何があったのか聞かれたが、僕が答える前に、ブランが答えた。そして、その内容を聞いて、この部屋まで連れてきてくれた司祭様が部屋を出て行った。
「愛人とはまた。あの王子殿下は終わりましたね」
「え、そうなんですか?」
「王は貴族におふたりとの接触を控えるように通達しています。そんな中で殿下を庇えば、ドガイ王家に従うものはなくなります。それに、神の怒りで塔の1つくらいは崩壊するかもしれませんし」
あれ、なんかケネス司祭様、ウキウキしてる?ブラン様に剣を向けるとは、あの王子には存分に反省してもらわないといけませんねって、なんか物騒な感じ?
ケネス司祭様ってけっこう思考が武闘派だよね。そして、ブランに塔を吹き飛ばせって言っているような。
不安やいろんな思いが入り乱れてなかなか寝付けず迎えた翌朝、塔はやっぱり吹き飛んでいた。ブランは僕が眠れるまでずっとそばにいてくれたから、僕が寝てから行ったのかな。
塔の付近はもともと人がいないところで、さらに退避命令が出ていたので人的被害はなかったと聞いたが、本当になかったのか、僕には教えてもらえないのかは分からない。王子様はどうなったのか。でも考え出すとまたハマりそうなので、そこにはいなかったということで自分を納得させた。
その後、大司教様経由で、ドガイの王様から謝罪の手紙をもらったけど、返事はしなくていいと言われたのでしていない。

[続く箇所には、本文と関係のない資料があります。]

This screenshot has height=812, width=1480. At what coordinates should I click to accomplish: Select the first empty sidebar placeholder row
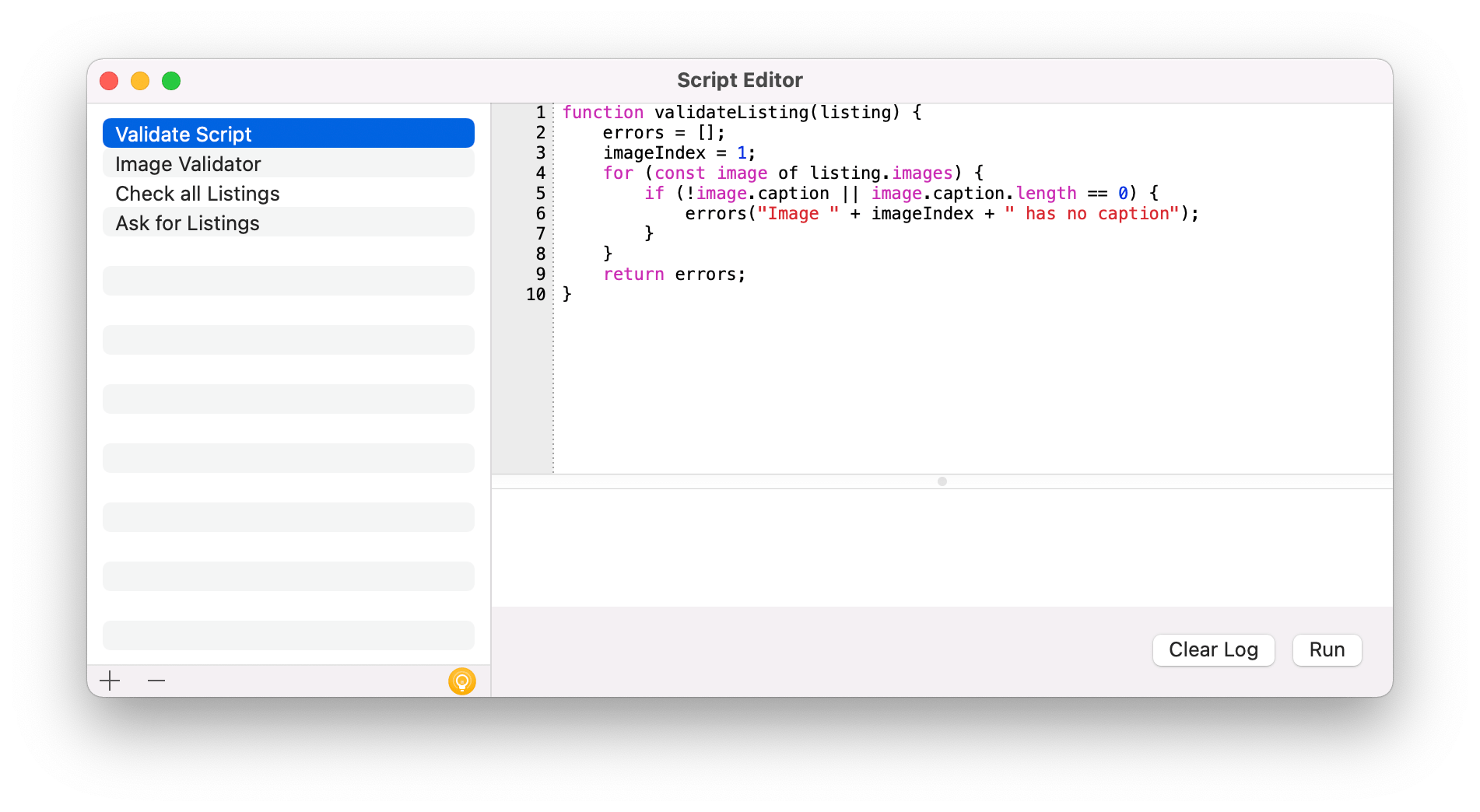pyautogui.click(x=288, y=281)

王子様遭遇事件以来、人に会ってトラブルになるのが怖くて、あまり部屋から出ないで過ごしていた数日後、朝ご飯よりも早くアルが来てくれた。ちょうどダンジョンから出たところに教会から連絡があって、急いで戻ってきてくれたそうだ。
「ユウ、大丈夫か?」
「アル、アル……」
言葉にならずに抱き着いた僕を優しく撫でてくれながら、アルはブランからあの時の状況を聞いている。
「つまり、教会の禁止を破ってユウの前に現れた上に、自分のためにスキルを使い、愛人になれと」
『そうだな』
「ユウ、眠れなかったのか?大丈夫か?」
「僕のせいで教会に迷惑をかけてしまって……」
アルが僕の顔色を見て気遣ってくれるので、僕がうまく立ち回れればこんなことにならなかったんじゃないかと、胸の中のモヤモヤが言葉になってあふれでてしまった。
「ユウさん、教会は神の僕です。ブラン様の加護を持つユウさんを守るのは、教会の使命です」
「ユウ、眠れていないから後ろ向きになるんだ。少し食べて、一緒に休もう」
「そうですね。軽いものを運ばせましょう」
ケネス司祭様が朝食を持ってくるように指示を出して、すぐに朝食が用意された。もちろんブランの分もだ。
僕は眠れていないので食欲もあまりなく、果物を少しだけ食べて、アルに抱き込まれてベッドに入った。
「ユウ、王子様に求婚されたら俺を捨てるか?」
「捨てないよ。アルじゃなきゃ嫌だよ」
「よかった」
冗談を言って、額にキスをしてくれる。そんなアルが好きだよ。
アルの温もりと匂いに、心が落ち着いて、寝不足だった僕はすぐに眠りに落ちた。